But that, he thought grimly, as he eyed the bloodied tail draped limply across the road, was probably the point.

...Sitting here in shock wasn’t going to do him any good. There was danger about; a dragon lurked in the mountains, one that clearly didn’t take very kindly to visitors, and Jake had no idea whether or not it would be willing to be bargained with. His grandmother had always warned him against rushing headlong into situations without knowing what to expect, and while he is familiar enough with the drakes and dragonesses of the tribes of Paíga, he is _very_ unfamiliar with the dragons of Sorthí-Khasthaūr, let alone the regional dialect and unique body language that he’d probably have to parse through if he tried to communicate. If he was even able to get the thing to talk to him instead of just torching him, he’d probably just muck it right up anyways.

He is. Kind of very much not keen on trying his luck right now. No siree.

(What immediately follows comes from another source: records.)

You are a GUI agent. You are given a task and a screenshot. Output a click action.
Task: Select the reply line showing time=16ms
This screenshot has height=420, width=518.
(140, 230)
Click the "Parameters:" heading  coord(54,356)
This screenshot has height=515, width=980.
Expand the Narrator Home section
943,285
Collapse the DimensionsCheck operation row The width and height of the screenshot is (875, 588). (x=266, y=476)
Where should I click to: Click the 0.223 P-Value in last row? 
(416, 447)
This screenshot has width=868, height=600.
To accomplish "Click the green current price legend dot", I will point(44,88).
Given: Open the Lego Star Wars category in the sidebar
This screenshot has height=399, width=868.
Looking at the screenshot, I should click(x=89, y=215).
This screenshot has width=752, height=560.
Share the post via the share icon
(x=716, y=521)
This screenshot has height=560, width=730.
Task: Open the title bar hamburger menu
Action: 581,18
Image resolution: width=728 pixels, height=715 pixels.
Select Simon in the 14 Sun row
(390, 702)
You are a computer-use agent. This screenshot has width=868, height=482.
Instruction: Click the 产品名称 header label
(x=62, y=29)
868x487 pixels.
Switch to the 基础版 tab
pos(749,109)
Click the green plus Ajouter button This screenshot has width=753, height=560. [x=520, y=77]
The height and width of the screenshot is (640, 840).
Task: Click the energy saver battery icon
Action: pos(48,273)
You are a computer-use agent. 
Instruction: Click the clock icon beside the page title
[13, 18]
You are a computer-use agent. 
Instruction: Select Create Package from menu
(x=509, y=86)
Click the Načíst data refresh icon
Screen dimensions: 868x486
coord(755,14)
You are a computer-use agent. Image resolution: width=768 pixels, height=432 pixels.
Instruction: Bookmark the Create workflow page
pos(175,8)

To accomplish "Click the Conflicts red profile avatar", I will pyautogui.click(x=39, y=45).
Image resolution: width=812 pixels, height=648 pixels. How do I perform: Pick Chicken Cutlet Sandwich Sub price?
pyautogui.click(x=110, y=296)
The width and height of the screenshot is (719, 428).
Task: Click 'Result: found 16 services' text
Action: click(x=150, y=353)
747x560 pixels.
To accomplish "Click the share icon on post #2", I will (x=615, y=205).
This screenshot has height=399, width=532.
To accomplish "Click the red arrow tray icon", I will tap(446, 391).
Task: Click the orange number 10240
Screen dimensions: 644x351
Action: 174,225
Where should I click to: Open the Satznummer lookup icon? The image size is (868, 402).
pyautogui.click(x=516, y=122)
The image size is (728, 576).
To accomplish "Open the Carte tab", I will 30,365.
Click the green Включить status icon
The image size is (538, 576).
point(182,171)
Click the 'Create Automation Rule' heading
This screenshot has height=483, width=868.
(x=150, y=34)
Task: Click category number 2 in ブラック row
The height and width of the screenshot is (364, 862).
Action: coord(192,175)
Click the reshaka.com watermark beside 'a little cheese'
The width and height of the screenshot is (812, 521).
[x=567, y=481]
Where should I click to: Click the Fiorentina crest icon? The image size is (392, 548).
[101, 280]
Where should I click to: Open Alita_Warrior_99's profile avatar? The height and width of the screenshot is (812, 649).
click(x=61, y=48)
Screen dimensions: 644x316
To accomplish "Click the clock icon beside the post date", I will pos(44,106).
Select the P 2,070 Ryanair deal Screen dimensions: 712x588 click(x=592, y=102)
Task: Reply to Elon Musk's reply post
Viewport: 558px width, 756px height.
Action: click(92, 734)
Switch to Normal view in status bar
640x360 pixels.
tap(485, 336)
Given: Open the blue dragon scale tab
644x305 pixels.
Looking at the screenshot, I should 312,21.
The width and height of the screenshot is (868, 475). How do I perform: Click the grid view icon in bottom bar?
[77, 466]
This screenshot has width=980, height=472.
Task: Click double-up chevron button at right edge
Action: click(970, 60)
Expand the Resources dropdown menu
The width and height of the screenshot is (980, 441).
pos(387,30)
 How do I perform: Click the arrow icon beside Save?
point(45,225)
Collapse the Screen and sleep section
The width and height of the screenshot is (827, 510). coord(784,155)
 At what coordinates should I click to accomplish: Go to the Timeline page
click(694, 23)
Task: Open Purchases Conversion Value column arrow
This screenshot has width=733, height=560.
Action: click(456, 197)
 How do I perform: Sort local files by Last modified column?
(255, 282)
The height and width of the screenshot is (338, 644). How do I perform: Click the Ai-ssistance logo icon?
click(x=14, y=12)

He gulps in a breath of air, tries not to choke on the spreading scent of rot and the sweet iron of dragon’s blood, and takes off to the trees on the far side of the valley, eager to be lost in their familiar foliage once again.

**Notes for the Chapter:**

> For reference, that wyvern's body was roughly the size of a pickup truck. Just in case anyone wanted to understand how large a 'regular' animal is in this world. 
> 
> Shit's gotta be big to support a dragon-based ecosystem, what can I say.


	2. A Rogue Sorceress

**Notes for the Chapter:**

> I probably should have waited a little bit to post this, but in my defense, I'm really eager to get to Dirk and that eagerness makes me impatient for feedback. Also, because I'm shit at explaining tattoos beyond 'them swirly', you get my concept art in this chapter, too. Yippe
> 
> Explanation of how magic works can be found in the end notes, if any of this shit is confusing to you

It wasn’t long along before he found another visitor on the trail through the woodlands. 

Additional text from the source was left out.